(+) Articulations - Reconstructing Hand-Object Interactions from Internet Videos

Now that we had satisfactory reconstruction results for rigid objects, we would like to look into extending it to articulating hand-held objects, i.e given some degrees of freedom for the object how can we reconstruct the underlying HOI.

Motivation:

Reconstructing the geometry, kinematics, and appearance of articulated objects is another fundamental CV problem with important applications in robotics, AR, and VR.

Objective:

Given an RGBD video of a hand interacting with an articulating object along with the camera intrinsics, we aim to reconstruct the underlying hand-object interactions, i.e.,

The 3D shape of the object
Per-frame camera pose
Per-frame articulation of the object

Prior Work:

Most Prior works are on static objects:

Learn to map shape codes to 3D objects
Recover geometry and appearance for a single scene via differentiable rendering

For articulated objects, many of the prior works (including A-SDF sota approach) model shapes with strong priors and large datasets like human bodies, but we aim for more generic objects.

Issues with Prior work (A-SDF):

Uses Ground truth Extrinsics and scale for every frame: We intend to optimize for it as well
Optimizes for shape for every frame individually and doesn’t share a common shape, scale across the video -> leads to inconsistent objects throughout the video.

We therefore intend to:

Optimize for the camera extrinsics as well.
Share a common shape code across all the frame reconstructions and allow only the articulation, and extrinsics to vary in the video.

Expected Approach:

The approach would be the same as before except that there would be an extra articulation parameter for every frame and the objects implicit field would no longer be time persistent it would have a shape code and a separate time varying articulation code.

Methodology:

While training, given ѱ and sdf values, we optimize for Φ and the model θ. (Inspired by ASDF)

During inference, given instance X, we recover Φ and ѱ. We then can interpolate and extrapolate in the articulation space for ѱ to generate unseen instances.

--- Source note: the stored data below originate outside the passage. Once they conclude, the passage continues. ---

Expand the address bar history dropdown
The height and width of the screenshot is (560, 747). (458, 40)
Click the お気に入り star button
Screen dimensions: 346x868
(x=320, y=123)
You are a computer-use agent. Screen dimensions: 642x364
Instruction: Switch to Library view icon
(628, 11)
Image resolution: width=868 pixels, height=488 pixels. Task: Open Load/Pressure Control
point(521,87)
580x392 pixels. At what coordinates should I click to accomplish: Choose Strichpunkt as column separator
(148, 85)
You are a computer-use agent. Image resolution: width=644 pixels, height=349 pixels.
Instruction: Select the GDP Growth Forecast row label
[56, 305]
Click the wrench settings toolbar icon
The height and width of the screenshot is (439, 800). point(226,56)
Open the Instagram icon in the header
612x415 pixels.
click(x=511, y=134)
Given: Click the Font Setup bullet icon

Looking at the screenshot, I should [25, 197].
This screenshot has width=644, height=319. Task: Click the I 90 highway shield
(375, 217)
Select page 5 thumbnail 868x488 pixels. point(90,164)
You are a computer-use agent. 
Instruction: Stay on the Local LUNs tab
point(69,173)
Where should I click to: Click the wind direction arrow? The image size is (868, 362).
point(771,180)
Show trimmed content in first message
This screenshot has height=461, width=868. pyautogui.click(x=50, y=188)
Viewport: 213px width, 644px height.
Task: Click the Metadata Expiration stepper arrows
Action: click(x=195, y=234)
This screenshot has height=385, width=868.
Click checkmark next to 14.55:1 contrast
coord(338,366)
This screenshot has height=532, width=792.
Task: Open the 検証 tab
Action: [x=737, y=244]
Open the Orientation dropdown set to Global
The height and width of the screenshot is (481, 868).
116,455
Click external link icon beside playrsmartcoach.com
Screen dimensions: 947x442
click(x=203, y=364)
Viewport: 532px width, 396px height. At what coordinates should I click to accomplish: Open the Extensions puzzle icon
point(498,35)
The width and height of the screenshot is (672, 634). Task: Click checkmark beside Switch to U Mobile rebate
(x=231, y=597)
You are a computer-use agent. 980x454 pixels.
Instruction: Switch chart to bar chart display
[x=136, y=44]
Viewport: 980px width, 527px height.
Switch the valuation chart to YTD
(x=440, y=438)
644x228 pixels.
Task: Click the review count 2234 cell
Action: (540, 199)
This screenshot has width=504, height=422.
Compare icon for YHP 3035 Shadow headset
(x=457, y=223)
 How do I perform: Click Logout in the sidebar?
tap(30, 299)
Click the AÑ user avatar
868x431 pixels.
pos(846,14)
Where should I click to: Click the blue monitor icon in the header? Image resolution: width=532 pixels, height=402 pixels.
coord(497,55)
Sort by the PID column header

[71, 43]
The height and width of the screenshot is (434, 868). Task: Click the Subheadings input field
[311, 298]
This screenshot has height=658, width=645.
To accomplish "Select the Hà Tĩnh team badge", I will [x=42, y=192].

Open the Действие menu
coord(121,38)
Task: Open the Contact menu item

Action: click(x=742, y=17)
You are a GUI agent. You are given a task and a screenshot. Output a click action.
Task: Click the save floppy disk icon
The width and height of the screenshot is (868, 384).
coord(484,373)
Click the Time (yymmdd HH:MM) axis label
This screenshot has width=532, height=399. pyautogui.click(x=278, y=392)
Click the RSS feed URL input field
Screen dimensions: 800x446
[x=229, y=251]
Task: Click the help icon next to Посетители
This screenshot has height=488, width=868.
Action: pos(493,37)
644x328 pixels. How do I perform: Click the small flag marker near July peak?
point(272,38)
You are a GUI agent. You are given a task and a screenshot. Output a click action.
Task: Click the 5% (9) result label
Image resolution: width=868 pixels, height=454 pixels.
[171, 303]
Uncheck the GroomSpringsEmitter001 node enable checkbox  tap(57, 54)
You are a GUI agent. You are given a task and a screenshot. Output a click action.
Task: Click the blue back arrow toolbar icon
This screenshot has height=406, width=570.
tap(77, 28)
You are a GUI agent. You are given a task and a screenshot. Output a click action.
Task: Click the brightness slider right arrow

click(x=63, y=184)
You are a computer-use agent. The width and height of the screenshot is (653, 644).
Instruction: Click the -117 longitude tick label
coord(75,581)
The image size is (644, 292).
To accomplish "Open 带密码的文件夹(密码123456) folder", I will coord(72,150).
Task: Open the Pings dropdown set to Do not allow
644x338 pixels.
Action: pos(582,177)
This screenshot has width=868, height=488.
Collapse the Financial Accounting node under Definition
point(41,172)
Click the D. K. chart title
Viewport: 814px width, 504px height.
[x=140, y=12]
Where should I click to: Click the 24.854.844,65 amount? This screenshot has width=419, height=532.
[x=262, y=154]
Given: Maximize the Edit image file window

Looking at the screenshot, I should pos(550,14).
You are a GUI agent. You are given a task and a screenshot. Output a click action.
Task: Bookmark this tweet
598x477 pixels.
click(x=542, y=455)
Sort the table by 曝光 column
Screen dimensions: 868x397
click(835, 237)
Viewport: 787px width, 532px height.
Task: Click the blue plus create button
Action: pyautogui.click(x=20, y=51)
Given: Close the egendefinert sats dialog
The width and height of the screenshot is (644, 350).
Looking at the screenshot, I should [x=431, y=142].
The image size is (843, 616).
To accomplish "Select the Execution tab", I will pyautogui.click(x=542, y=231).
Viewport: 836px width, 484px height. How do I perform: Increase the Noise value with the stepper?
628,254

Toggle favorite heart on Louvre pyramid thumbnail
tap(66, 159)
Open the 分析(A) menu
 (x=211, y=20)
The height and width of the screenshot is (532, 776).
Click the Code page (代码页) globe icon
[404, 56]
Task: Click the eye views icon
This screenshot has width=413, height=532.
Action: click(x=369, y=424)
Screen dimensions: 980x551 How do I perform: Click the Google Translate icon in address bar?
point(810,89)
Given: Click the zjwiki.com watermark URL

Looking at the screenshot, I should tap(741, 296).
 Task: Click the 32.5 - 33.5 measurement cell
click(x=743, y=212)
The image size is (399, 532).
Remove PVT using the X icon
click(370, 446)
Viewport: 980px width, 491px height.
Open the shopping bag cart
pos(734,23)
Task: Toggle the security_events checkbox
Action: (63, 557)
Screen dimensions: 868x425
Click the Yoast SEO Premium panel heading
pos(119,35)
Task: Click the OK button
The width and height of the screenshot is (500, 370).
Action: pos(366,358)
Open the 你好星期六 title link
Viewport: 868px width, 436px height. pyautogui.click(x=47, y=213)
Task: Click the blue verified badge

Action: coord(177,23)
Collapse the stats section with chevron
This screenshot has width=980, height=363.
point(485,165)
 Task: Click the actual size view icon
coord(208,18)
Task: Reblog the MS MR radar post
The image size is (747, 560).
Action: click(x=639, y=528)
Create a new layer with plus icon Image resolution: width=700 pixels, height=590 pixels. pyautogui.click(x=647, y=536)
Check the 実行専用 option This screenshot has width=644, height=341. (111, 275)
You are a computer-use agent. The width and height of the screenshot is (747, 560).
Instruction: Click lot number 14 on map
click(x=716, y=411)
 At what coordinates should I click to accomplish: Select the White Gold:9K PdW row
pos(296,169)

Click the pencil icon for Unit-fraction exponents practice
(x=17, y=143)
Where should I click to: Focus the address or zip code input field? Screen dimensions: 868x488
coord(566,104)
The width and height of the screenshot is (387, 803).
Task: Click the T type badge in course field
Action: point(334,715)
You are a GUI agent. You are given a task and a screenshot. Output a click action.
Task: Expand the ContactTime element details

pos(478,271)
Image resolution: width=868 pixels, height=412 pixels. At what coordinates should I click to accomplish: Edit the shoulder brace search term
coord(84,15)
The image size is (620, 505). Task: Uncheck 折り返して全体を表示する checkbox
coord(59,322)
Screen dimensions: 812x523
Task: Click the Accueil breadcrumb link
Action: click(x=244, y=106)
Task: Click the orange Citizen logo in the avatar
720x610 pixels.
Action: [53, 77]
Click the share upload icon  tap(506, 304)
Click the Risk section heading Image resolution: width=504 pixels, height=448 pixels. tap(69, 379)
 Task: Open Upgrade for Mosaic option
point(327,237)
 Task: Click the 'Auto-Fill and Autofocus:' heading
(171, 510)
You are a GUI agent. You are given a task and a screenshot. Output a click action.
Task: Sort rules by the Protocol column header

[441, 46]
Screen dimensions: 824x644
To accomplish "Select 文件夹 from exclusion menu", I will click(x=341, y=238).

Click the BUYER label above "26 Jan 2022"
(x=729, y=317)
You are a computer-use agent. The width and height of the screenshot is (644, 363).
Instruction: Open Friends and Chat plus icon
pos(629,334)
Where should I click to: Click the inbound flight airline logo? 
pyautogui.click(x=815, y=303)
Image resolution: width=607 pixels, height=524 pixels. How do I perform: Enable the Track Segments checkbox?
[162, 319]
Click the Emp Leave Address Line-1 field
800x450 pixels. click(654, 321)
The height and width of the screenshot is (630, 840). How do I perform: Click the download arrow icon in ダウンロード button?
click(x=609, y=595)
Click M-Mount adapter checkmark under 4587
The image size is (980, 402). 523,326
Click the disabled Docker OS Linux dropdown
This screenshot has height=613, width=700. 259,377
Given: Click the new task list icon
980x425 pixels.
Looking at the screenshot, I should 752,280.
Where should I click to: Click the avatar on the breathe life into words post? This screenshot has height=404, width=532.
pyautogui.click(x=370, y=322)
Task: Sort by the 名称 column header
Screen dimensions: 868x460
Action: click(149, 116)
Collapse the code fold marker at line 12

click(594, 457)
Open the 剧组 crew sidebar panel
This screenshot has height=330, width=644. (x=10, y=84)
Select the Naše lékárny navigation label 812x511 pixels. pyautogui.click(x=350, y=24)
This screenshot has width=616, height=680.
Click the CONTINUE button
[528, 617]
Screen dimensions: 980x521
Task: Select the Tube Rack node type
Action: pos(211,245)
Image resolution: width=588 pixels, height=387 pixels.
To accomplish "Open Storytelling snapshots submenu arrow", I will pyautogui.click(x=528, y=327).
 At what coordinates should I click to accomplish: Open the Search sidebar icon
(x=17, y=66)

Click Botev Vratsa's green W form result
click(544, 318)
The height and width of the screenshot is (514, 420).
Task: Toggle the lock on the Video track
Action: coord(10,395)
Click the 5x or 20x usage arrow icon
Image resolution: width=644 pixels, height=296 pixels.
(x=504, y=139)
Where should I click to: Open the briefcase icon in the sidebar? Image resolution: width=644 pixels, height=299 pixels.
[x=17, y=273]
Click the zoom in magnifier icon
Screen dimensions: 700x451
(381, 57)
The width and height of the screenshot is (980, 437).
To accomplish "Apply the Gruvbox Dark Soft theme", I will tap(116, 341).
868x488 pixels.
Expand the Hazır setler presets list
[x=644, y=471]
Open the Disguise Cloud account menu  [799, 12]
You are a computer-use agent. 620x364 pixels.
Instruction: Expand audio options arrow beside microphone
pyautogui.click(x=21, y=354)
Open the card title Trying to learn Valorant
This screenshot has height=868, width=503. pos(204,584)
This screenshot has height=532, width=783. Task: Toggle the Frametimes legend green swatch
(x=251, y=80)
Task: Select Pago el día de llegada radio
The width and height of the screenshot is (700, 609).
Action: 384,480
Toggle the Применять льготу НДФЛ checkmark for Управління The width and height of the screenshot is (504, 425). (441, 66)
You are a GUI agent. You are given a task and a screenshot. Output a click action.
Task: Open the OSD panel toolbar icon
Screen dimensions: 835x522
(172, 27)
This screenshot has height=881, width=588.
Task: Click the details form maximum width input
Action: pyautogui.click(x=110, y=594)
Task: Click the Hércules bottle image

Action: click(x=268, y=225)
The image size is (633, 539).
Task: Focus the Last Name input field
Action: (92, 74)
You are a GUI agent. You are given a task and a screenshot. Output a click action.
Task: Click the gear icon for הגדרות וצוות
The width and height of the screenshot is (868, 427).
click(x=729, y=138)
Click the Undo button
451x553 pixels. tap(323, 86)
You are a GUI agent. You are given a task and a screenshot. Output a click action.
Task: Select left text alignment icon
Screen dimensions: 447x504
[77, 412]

We tweak the A-SDF Framework to accept a Depth image instead of a SDF instance by basicaly perturbing the surface point cloud with the surface normal to get sdf values for points near the surface (See pseudocode below).

Stage-wise optimization:

We optimize for each of the extrinsics, scale, articulation, shape of the articulating object per frame of the video. While the scale and the shape of the object are time persistent, the camera intrinsics and the object articulation is not. The rows below depict the role every parameter plays in improving the reconstruction.

Note: The optimizations above are isolated just for visualizations. We optimize for multiple parameters in some stages.

Results:

Some reconstruction results in image view and canonical view for some articulating laptop instances from RBO dataset are as follows:

2. Generation results of unseen articulations of the same laptop by interpolating/ extrapolating in the articulation space:

3. For few other articulating classes from shape2motion dataset, the results are as follows (rows: laptop, spectacles, door, stapler):

Some tricks:

For achieving the above consistent and improved results (compared to prior SOTA works), we employ specific tricks:

Initialize with multiple extrinsics, articulations and rank to chose the best one using a proxy task with lesser optimization stages and lesser iterations
Trajectory smoothness: We employ a constraint on the first derivative for the camera extrinsics trajectory and the articulation of the object since the velocity with which the camera is moving and the articulation of the object is changing is usually approximately constant.

Future Work:

We intend to extend this pipeline to run on multiple datasets like

I also intend to work on the following in the Winter Break:

Better Visualizations
Interpolating, extrapolating articulations
Wrap it as a tool that given an RGBD video, extracts the parameters and reconstructs the sequence
Possibly combine it with Yufei’s work and add hands and predicting grasp points, affordances to the framework
Documentation and making the codebase usable for others

Possible directions the project can take:

Remove depth from the pipeline: Reconstruct articulating objects only using monocular RGB videos.
Reconstructing in-the-wild articulating objects using monocular videos (currently it is object-specific)
Reconstruct any in-the-wild deformable object
Adding hand to the scene: Predicting contact points and affordances for reconstructing and synthesizing possible human object interactions given a video of an articulating object.